The television ads emphasize the equine element. I’m not a horse freak although I have to confess I was blown away by what I saw. There’s an aura of love around the show, the animals and their riders seeming to be in such harmony that it’s almost an insult to speak of this as “circus”, when I think of what that word usually implies. This is more like art, a spectacle of dance, music, movement, and yes, horses.
It’s like the Circus Maximus minus the cruelty. Remember the scenes in Gladiator, where we see a pitched battle between two armies in front of roaring crowds? At the heart of that spectacle is the magic of seeing humans and horses racing full tilt around an enclosed space in front of a crowd. The power of the muscles being flexed –human or equine—make for a visceral experience that can’t adequately be captured on a camera. Live is best.

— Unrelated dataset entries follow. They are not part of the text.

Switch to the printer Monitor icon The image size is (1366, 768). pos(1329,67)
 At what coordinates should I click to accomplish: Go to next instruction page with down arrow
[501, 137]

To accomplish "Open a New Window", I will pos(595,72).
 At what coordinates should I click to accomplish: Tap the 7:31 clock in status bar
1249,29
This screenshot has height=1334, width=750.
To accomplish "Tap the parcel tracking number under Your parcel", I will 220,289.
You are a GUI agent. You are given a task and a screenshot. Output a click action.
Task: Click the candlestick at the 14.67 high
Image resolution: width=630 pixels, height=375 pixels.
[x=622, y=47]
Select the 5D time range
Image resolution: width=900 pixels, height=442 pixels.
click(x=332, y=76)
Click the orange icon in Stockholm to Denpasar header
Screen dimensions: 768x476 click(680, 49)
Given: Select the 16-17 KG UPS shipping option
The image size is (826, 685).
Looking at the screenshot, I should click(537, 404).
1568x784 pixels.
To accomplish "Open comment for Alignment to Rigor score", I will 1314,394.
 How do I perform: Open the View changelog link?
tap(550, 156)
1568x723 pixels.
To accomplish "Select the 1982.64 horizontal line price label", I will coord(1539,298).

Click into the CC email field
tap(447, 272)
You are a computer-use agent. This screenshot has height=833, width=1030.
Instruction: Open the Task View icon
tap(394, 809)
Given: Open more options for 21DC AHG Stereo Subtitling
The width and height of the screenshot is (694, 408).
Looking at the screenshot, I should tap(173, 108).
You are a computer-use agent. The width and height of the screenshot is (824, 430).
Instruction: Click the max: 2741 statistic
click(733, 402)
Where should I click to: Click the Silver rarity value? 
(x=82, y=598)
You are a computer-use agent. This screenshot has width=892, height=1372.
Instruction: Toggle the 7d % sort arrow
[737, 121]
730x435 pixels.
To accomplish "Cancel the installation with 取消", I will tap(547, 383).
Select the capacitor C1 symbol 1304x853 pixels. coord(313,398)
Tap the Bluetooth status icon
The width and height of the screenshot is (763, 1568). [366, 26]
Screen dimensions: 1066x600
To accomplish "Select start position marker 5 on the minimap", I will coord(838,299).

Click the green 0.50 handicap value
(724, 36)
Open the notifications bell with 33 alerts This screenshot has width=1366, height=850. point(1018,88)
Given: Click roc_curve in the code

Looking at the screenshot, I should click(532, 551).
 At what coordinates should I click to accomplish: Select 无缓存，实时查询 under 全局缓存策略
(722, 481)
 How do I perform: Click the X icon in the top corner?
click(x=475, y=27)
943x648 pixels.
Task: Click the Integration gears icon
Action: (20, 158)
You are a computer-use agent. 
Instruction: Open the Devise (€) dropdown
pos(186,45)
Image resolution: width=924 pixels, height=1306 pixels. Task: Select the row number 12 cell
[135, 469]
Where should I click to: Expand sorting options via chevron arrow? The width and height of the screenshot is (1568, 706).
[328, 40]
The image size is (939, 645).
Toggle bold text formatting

I didn’t realize it wasn’t all horses. My favourite performances are the aerials, sometimes including horses, to truly mess with you. I find it hard enough to imagine hanging upside down above a sandy floor, without adding a cantering animal to the mix.
There are several intangibles. Alongside the flexing muscles, the stunning physiques, the CGI conjuring exotic locales, or the pond through which creatures run on two or four legs, add a musical score that’s a funny mix that I’d call New Age Quebecois, at times jazzy, at times like an ethnic version of Philip Glass. I’m not sure if I would demean them to say no expense has been spared, when this might simply be the result of excellent taste and artistry. The multi-cultural look of the cast –riders, aerialists, acrobats and others—is nicely reflected in a score of many colours & styles, including interludes that hold their own on purely musical terms.
The first hour vanished like that first glass of champagne you drank as a teen, which is to say gone before you realized, leaving you high and giggly. I did not expect to enjoy myself so much.
The Circus is no longer the scruffy marginal life we recall from long ago. It’s a classy entertainment approaching art, aspiring to something magnificent. You’ll never know if you don’t go.
” in a liminal space between city & lake, sky and water, as if we were on the edge of the world.”
You mean that parking lot between the cement factory and the disused silos I can see from my apartment window?
Aha another context… From the highway, the tents suggest magic to those in their cars, from squeegie land below, they’re unreachable. Maybe you should venture down and have a look? For me this has always been one of the more interesting parts of town since i was young, but of course everyone’s different.
I walk or cycle past it several times per week. It is interesting though static in a way the lands to the west and northeast of it aren’t. I’ve been documenting the changes along the waterfront for all of the 16 years we have lived down here.
Well let’s just say that 16 years ago i was already middle aged, and have been in Toronto almost my whole life.